Vaccine effectiveness was lower when the Omicron variant became predominant and VE declined over time.  However, VE was largely restored by booster vaccination.   The VE was significantly lower among those who received their second dose of an mRNA vaccine ≥180 days earlier and increased following the third dose. The vaccines were more effective in preventing COVID-19-associated hospitalizations than against ED/UC visits and immunocompromised individuals had lover VE for all doses, with VE being highest following their third primary dose.

Further findings from MMWR Early Release:

Waning 2-Dose and 3-Dose Effectiveness of mRNA Vaccines against COVID-19–Associated Emergency Department and Urgent Care Encounters and Hospitalizations among Adults during Periods of Delta and Omicron Variant Predominance—Vision Network, 10 States, August 2021–January 2022 (2/11/22)

mRNA VE against COVID-19 ED/UC Delta Predominance 

The study looked at VE comparing unvaccinated individuals with  fully vaccinated individuals, and fully vaccinated individuals with three doses (booster vs additional dose for immunocompromised persons was not assessed).Per the MMWR cited above “Vaccine effectiveness (VE) against COVID-19–associated emergency department/urgent care (ED/UC) visits and hospitalizations was higher after the third dose than after the second dose but waned with time since vaccination.
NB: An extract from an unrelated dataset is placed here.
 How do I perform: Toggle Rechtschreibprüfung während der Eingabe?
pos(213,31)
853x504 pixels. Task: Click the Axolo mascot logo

During the Omicron-predominant period, VE against COVID-19–associated ED/UC visits and hospitalizations was 87% and 91%, respectively, during the 2 months after a third dose and decreased to 66% and 78% by the fourth month after a third dose. Protection against hospitalizations exceeded that against ED/UC visits.”

Questions

Question

After the third dose it looks like your immunity drops as quickly as if you only had two doses. In the new data, at 199 days VE is 81% with two doses and 84% with the third and seems to be dropping at the same pace. Why is there an equally rapid decline even after the third dose?

Mark Thompson

When the immune system gets hit with the same antigen many times, antibody levels tend to peak at lower levels and antibody titers wane faster.

Question

The flu has a very short incubation period, similar to Omicron variant. A longer incubation period allows immune cells more time to ramp up based on prior exposure or vaccination and will the body more time to mount an immune response.  How much might the shortening incubation period be contributing to the lower vaccine effectiveness we are seeing?

Answer

There is no information about the impact of the shortened incubation period on vaccine effectiveness.

Question

Given the waning effectiveness against hospitalizations that your study found, are there any efforts to look at death rates, as well?

Mark Thompson

We are hesitant to use VISION data for estimating vaccine effectiveness against death because of so many confounders.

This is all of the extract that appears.